Collaborative Multi-Agent Scripts Generation for Enhancing Imperfect-Information Reasoning in Murder Mystery Games
Summary: arXiv:2604.11741v1 Announce Type: new
Abstract: Vision-language models (VLMs) have shown impressive capabilities in perceptual tasks, yet they degrade in complex multi-hop reasoning under multiplayer game settings with imperfect and deceptive information. In this paper, we study a representative multiplayer task, Murder Mystery Games, which require inferring hidden truths based on partial clues provided by roles with different intentions.

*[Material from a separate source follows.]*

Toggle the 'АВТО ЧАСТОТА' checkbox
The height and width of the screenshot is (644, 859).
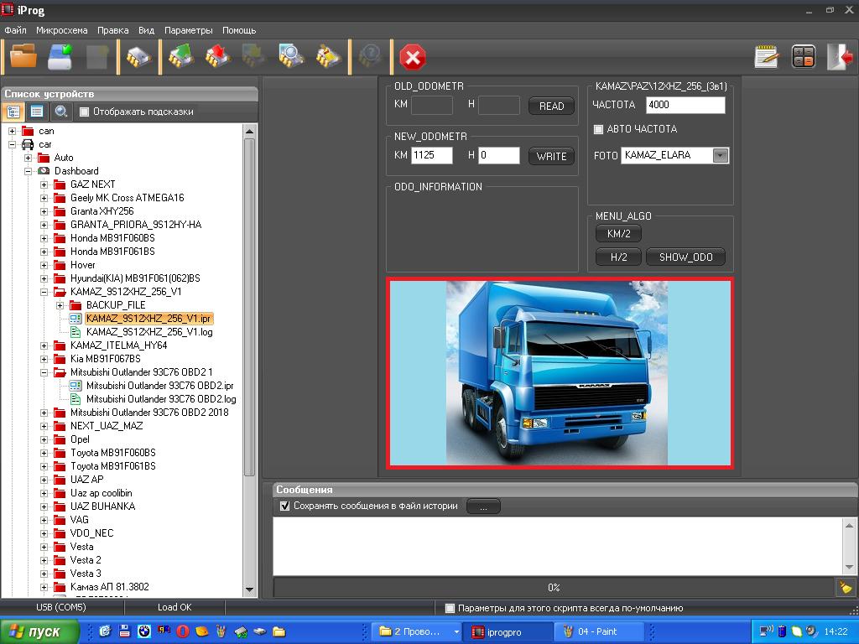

To address this challenge, we propose a collaborative multi-agent framework for evaluating and synthesizing high-quality, role-driven multiplayer game scripts, enabling fine-grained interaction patterns tailored to character identities (i.e., murderer vs. innocent). Our system generates rich multimodal contexts, including character backstories, visual and textual clues, and multi-hop reasoning chains, through coordinated agent interactions.
Key Features of the Proposed Framework
- Multi-Agent Collaboration: Our framework utilizes multiple agents that work together to create and evaluate game scripts, enhancing the overall reasoning capabilities of the VLMs.
- Role-Driven Interaction: The agents are designed to reflect different character roles within the game, allowing for interactions that are more realistic and contextually relevant.
- Rich Multimodal Contexts: The framework generates detailed backstories and clues, integrating both visual and textual elements to ensure a comprehensive understanding of the game’s narrative.
Training Strategy
We design a two-stage agent-monitored training strategy to enhance the reasoning ability of VLMs:
- Chain-of-Thought Based Fine-Tuning: This involves training on curated and synthetic datasets that model uncertainty and deception, allowing agents to better understand complex scenarios.
- GRPO-Based Reinforcement Learning: Through this method, we implement agent-monitored reward shaping, encouraging the model to develop character-specific reasoning behaviors and effective multimodal multi-hop inference.
Experimental Results
Extensive experiments demonstrate that our method significantly boosts the performance of VLMs in several critical areas:
- Narrative reasoning
- Hidden fact extraction
- Deception-resilient understanding
Conclusion
Our contributions offer a scalable solution for training and evaluating VLMs under uncertain, adversarial, and socially complex conditions. This work lays the groundwork for future benchmarks in multimodal multi-hop reasoning under imperfect information, promising to enhance the capabilities of AI systems in interactive and narrative-driven environments.